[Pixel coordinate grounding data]
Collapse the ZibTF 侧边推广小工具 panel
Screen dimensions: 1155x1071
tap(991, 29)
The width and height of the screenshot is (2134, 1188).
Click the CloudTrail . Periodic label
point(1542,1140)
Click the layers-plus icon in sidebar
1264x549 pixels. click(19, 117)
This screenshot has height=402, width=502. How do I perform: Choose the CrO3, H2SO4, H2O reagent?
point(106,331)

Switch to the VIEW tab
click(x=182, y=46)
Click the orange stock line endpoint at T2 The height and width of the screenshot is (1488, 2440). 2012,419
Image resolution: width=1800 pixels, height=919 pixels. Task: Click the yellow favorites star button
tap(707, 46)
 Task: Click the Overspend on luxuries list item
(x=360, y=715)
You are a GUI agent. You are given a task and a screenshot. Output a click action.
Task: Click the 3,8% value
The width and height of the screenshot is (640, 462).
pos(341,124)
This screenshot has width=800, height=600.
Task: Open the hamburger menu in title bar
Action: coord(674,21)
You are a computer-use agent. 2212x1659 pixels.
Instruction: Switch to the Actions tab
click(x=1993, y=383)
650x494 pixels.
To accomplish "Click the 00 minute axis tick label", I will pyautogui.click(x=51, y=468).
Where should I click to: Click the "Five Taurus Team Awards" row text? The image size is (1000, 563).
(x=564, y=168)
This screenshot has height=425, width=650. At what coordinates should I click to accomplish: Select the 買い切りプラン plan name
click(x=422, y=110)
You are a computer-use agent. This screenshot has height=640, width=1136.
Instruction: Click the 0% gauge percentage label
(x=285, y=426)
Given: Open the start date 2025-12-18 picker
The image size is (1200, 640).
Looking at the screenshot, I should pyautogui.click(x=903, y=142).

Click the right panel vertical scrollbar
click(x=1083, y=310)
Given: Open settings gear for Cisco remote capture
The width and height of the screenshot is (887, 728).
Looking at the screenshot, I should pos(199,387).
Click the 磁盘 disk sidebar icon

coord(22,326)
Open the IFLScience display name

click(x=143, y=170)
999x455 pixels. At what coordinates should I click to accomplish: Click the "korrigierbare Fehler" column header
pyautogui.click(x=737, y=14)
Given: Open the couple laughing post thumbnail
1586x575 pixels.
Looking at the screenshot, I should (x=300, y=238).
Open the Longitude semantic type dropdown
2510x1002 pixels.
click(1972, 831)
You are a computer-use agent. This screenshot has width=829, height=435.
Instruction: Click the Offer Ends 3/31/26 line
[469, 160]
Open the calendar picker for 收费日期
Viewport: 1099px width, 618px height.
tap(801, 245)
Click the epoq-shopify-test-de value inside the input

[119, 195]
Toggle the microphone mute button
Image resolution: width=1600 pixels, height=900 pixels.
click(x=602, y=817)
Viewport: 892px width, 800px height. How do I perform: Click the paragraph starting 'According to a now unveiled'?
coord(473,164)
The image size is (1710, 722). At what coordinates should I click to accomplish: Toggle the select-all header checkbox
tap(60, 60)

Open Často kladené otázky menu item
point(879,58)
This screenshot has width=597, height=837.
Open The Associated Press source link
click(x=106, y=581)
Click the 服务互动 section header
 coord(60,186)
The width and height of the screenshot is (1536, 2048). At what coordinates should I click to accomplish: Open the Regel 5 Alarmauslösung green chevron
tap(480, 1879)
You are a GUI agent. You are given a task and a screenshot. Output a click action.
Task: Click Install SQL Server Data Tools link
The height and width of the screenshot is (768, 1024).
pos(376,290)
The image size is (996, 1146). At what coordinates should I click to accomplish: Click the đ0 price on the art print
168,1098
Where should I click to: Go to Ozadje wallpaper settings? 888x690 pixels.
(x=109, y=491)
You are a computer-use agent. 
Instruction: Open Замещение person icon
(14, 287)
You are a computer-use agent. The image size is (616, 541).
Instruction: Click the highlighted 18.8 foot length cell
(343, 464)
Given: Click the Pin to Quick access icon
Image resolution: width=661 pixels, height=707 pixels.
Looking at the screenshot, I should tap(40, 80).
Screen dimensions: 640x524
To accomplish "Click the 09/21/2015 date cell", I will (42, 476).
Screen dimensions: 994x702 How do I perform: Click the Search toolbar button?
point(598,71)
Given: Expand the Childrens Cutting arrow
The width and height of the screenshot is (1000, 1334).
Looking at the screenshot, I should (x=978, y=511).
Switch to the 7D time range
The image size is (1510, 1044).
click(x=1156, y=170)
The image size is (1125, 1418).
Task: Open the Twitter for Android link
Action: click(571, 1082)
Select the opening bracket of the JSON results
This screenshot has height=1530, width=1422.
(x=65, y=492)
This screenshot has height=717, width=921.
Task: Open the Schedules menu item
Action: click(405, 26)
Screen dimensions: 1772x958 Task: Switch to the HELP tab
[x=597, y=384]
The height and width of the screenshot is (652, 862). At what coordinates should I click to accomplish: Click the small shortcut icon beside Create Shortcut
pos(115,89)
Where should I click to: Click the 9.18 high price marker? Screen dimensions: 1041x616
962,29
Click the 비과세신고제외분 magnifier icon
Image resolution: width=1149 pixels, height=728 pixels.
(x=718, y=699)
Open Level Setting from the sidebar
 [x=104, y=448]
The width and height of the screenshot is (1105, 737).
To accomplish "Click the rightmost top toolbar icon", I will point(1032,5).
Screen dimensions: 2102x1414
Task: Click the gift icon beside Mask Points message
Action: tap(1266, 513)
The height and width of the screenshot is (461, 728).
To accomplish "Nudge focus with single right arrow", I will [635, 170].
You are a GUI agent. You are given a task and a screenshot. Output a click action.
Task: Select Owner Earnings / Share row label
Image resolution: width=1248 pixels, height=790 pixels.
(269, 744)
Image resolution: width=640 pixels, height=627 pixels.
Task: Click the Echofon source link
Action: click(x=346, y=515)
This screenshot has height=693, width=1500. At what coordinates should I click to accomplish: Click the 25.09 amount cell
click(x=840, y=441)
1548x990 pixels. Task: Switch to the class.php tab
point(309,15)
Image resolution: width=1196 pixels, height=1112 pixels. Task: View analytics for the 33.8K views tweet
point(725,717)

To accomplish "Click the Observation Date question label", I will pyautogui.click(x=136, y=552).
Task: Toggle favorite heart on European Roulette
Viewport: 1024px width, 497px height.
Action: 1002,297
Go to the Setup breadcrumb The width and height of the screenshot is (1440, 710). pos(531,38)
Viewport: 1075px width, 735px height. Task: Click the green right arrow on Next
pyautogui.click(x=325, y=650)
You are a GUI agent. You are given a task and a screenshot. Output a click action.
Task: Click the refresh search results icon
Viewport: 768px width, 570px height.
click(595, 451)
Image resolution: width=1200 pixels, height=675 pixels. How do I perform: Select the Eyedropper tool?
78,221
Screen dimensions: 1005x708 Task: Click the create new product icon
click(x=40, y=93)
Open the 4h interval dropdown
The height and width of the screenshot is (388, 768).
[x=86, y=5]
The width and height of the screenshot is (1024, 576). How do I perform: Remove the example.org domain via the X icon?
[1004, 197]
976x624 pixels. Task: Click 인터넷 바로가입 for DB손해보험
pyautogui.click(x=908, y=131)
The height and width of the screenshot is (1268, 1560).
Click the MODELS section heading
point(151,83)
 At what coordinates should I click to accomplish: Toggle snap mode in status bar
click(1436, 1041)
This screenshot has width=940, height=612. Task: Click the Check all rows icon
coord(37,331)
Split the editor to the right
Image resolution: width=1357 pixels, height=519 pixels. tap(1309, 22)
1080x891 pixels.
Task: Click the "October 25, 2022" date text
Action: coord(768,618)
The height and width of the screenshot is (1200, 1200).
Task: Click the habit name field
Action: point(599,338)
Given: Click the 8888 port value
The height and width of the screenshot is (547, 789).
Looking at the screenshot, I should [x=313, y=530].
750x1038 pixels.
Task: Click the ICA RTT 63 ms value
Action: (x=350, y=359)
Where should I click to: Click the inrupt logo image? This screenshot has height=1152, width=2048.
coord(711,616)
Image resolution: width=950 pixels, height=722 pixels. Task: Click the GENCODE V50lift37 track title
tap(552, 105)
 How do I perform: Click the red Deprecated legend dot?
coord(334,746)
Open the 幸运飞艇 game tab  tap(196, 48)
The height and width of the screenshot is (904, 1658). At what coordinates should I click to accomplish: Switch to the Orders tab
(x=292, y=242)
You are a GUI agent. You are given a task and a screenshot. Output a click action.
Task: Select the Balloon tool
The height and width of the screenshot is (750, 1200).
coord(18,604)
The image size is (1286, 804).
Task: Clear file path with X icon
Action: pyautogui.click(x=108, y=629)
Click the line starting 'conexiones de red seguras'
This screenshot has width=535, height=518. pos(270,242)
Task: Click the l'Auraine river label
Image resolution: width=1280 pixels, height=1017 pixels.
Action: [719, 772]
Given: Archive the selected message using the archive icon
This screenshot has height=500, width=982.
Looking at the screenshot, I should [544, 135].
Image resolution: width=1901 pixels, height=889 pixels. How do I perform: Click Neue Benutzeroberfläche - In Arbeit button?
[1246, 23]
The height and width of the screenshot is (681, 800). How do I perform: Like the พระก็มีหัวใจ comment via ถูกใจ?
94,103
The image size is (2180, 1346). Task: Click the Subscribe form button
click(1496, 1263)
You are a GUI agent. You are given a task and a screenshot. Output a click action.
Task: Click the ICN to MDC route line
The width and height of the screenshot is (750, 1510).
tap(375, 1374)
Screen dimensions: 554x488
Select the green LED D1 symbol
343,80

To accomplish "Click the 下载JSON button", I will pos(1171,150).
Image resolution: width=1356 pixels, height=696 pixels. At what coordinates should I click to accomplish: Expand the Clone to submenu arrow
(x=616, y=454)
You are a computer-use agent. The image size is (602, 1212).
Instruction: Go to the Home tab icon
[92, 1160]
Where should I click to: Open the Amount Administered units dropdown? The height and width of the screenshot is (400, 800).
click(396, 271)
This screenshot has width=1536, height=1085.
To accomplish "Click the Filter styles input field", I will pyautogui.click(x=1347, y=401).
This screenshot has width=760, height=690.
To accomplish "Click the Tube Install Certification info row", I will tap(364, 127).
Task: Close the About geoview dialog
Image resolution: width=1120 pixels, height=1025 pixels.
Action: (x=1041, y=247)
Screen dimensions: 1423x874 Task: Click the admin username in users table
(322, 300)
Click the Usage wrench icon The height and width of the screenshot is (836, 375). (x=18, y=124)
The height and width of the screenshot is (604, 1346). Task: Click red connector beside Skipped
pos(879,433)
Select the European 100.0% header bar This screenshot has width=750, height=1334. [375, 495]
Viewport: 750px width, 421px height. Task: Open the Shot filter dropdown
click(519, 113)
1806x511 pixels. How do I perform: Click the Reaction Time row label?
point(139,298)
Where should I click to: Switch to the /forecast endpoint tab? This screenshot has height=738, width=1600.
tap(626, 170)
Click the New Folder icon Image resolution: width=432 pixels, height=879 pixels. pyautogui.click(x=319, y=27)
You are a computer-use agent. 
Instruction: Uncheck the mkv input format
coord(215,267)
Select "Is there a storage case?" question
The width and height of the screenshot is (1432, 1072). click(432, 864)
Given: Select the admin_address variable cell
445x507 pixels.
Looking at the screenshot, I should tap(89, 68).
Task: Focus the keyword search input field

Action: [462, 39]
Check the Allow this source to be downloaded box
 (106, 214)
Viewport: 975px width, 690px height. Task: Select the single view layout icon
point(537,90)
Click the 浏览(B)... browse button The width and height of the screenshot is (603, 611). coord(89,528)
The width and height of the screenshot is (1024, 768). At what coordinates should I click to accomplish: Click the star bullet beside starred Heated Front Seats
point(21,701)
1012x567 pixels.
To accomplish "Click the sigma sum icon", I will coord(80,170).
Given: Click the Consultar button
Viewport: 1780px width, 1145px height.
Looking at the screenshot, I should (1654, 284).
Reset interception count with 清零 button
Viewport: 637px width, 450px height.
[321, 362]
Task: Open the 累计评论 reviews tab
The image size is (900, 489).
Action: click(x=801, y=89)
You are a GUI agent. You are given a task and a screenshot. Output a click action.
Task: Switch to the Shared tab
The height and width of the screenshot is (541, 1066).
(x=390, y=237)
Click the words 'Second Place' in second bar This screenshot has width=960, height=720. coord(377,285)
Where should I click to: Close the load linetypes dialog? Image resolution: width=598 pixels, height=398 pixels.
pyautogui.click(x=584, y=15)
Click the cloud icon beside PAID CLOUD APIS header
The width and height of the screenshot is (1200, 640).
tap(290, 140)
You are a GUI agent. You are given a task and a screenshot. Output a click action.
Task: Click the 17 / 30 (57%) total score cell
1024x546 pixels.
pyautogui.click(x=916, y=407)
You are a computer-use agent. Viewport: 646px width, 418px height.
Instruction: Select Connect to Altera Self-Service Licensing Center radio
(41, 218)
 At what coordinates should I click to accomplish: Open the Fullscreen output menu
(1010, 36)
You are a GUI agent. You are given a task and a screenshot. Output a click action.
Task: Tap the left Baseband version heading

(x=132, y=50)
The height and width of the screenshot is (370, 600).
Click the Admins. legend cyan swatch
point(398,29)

## Work required
Go to the line holding "Fullscreen output menu" in the entries above and return it, along with every line after it, exactly as written.

## Response
 At what coordinates should I click to accomplish: Open the Fullscreen output menu
(1010, 36)
You are a GUI agent. You are given a task and a screenshot. Output a click action.
Task: Tap the left Baseband version heading

(x=132, y=50)
The height and width of the screenshot is (370, 600).
Click the Admins. legend cyan swatch
point(398,29)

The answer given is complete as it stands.